(DIRECTION 1):
Answer these about the grow thread, one line each:
(a) What ppm is THCB at right now?
(b) Where does Syke say he is from?
(c) What light is lax4wm thinking about adding on top of the bulbs?
(DIRECTION 2):
From the grow thread, output the passage that begins at the words "Hey, I hope" and stops after "other strain again?".
== PROVIDED TEXT ==
I know its alot to read but what can I say, I only get to talk about my babies once a week!

Please feel free to talk about anything here, as discussion and questions helps everybody learn =p.


----------



## Syke (Feb 3, 2008)

*looking good so far
updates more often would be nice,
really want to watch this one
hope everything goes good
to me it doesnt look like nute burn at all
they all look very healthy*


----------



## mero (Feb 3, 2008)

they look fine to me!
keep us updated 
oh and good luck  

hehe


----------



## lax4wm (Feb 4, 2008)

Syke said:
			
		

> What Are You Waiting For?
> 
> Keep It HYPHY!



lol, are you from the Bay Area Syke??


----------



## THE BROTHER'S GRUNT (Feb 4, 2008)

*Everything is looking good so far. Here's some GREEN MOJO to give them babies a boost of energy.   Good luck with the grow. *


----------



## Syke (Feb 4, 2008)

yes
indeed i am from the Bay
the best place in the world


----------



## lax4wm (Feb 4, 2008)

I know someone else from the bay area on a different forum (not mj related).  He loves the place too.  Only he thinks he's ghetto when he's not.  Was just wondering.  He gets great med grade herb over there...heres a shot of some purple urple or GDP


----------



## lax4wm (Feb 4, 2008)

THCB doesn't even look like MJ to me, funny thing is my friend is growing same strain same company, similar lighting, and it started out the same as mine but is growing like most mjs would..


----------



## lax4wm (Feb 10, 2008)

Started to LST today will show in pics tomorrow!


----------



## lax4wm (Feb 10, 2008)

Hey everyone time for the weekly update.

As you can see my THCB looks a little funny right now, I just started tying her down..and roughing her up:hubba: last night.  So please excuse the awkwardness.  I am a big fan of the LST and am new to it so any suggestions please send my way.

THCB is the thickets fullest plant I have ever grown, and she just loves the nutes gonna put her abov 800ppm at next bucket change see how she likes it right now she is at 750ppm.

Afghani is just starting to catch up, last night he really showed some growth and I am hoping his roots are really starting to develop.

Here are some pics hope you like the poses


----------



## lax4wm (Feb 10, 2008)

I am thinking about adding the 250 HPS on top of all these bulbs, what do you guys think??  Is it worth it since it's not the "proper" spectrum?  I feel like it could either be worthless, or really helpful one or the other because of the amount of lumens this thing puts out i figure it will help, lemme know what you think.


----------



## Mr. Bubbles (Feb 10, 2008)

Looking good, best of luck I will be watching for updates.


----------



## Syke (Feb 11, 2008)

hey lax4wm
bad news,
our possible strain in common
turned male on me...
im still gonna grow him outside tho.
how u have better luck with urs.
im gonna try to harvest mine for seeds.
=]


----------



## lax4wm (Feb 11, 2008)

Oh GNOES!!
Hey, I hope he's healthy if what they say about its yield and commercial properties is true you might be able to get a decent cross too!, you should try to collect and store some pollen...not that I know the first thing about breeding.  =\ Wish I had someone to compare with though, what is your other strain again?
===
== DATA EXCERPTS ==
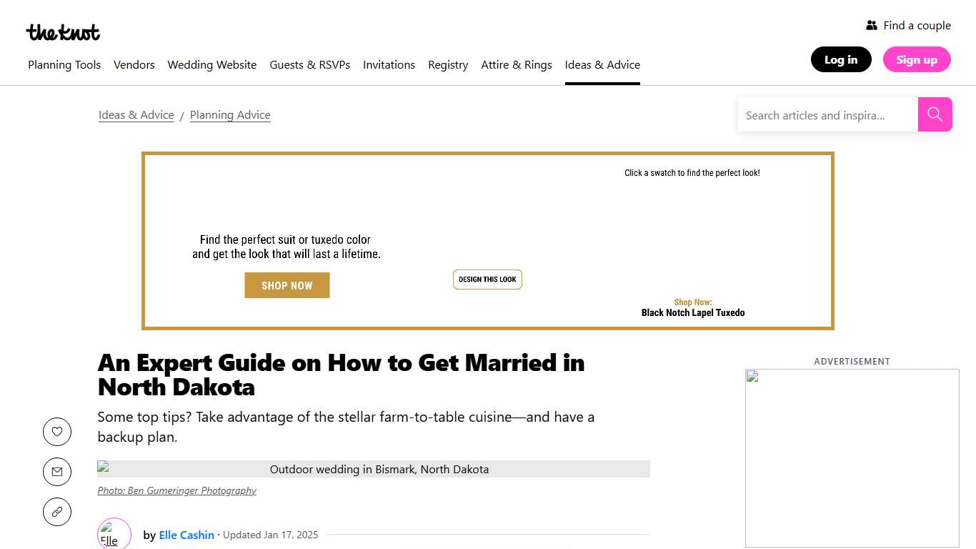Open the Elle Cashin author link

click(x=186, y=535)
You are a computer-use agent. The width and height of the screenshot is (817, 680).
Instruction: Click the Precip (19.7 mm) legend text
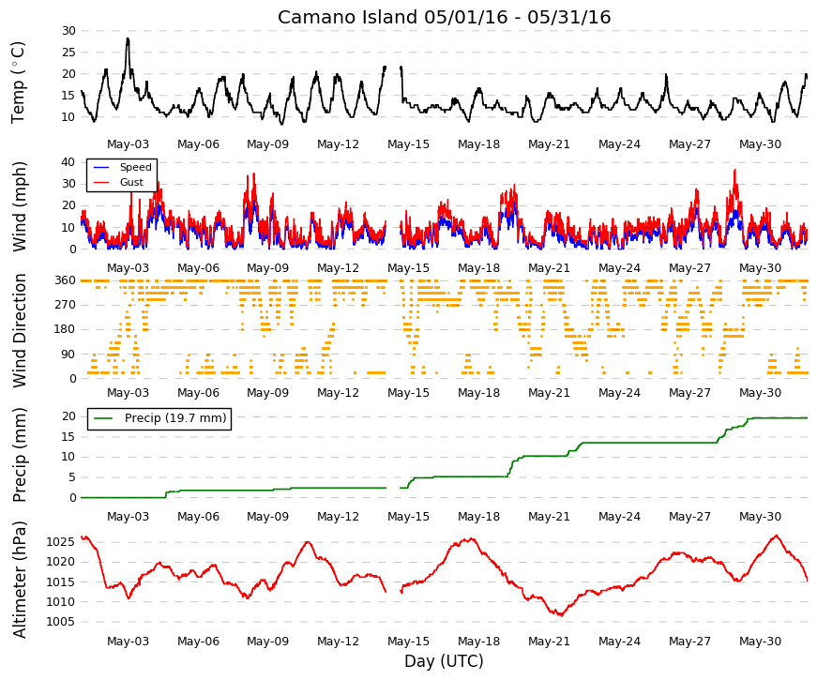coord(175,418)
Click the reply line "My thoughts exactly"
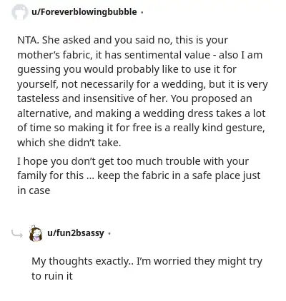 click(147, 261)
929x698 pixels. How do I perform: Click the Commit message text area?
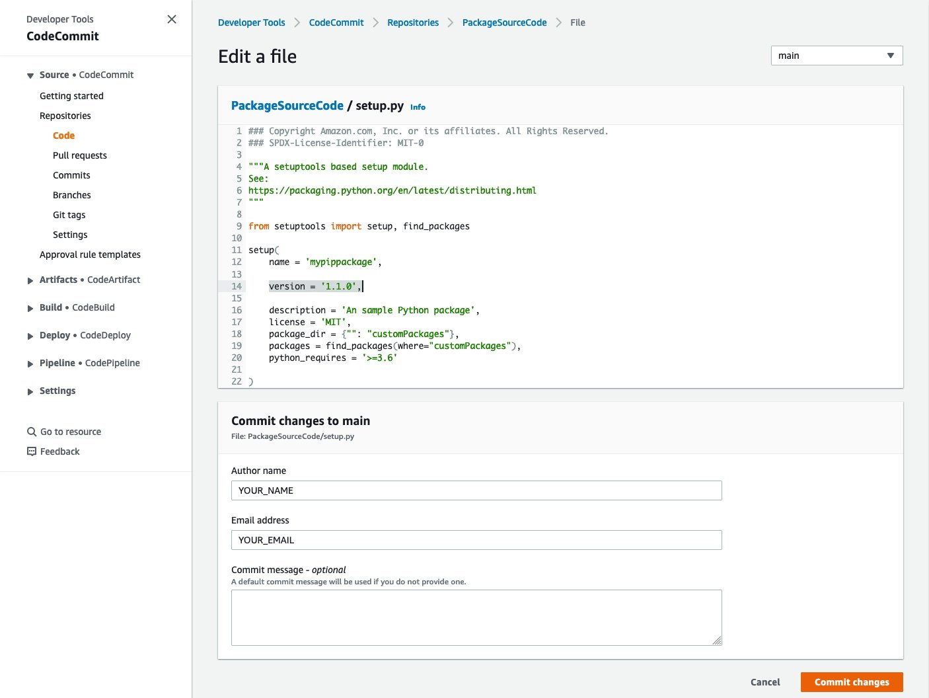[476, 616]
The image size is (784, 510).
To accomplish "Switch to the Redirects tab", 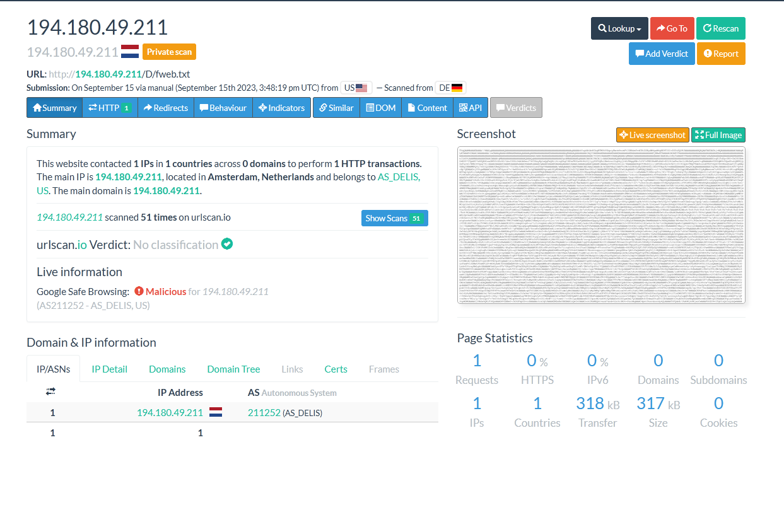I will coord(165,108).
===
== DATA EXCERPTS ==
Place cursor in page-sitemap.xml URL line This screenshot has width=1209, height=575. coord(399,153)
===
== DATA EXCERPTS ==
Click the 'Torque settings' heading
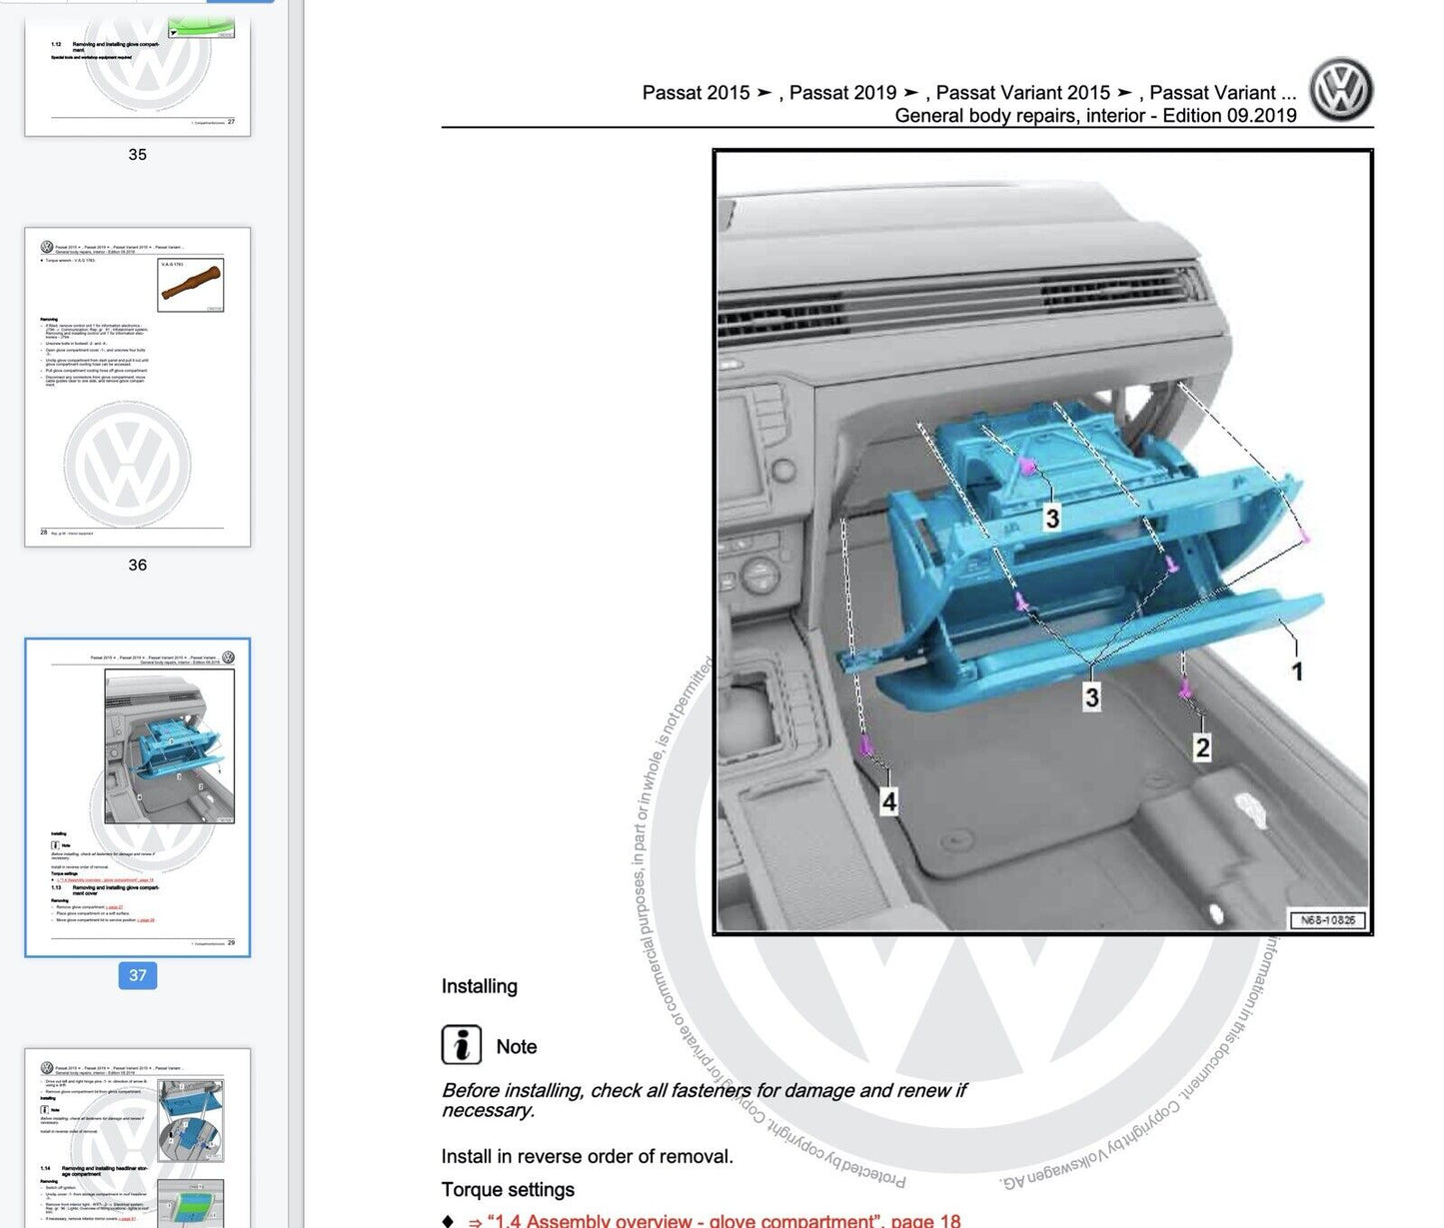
===
(FULL ANSWER 1):
(a) 750ppm
(b) The Bay Area
(c) The 250 HPS

(FULL ANSWER 2):
Hey, I hope he's healthy if what they say about its yield and commercial properties is true you might be able to get a decent cross too!, you should try to collect and store some pollen...not that I know the first thing about breeding.  =\ Wish I had someone to compare with though, what is your other strain again?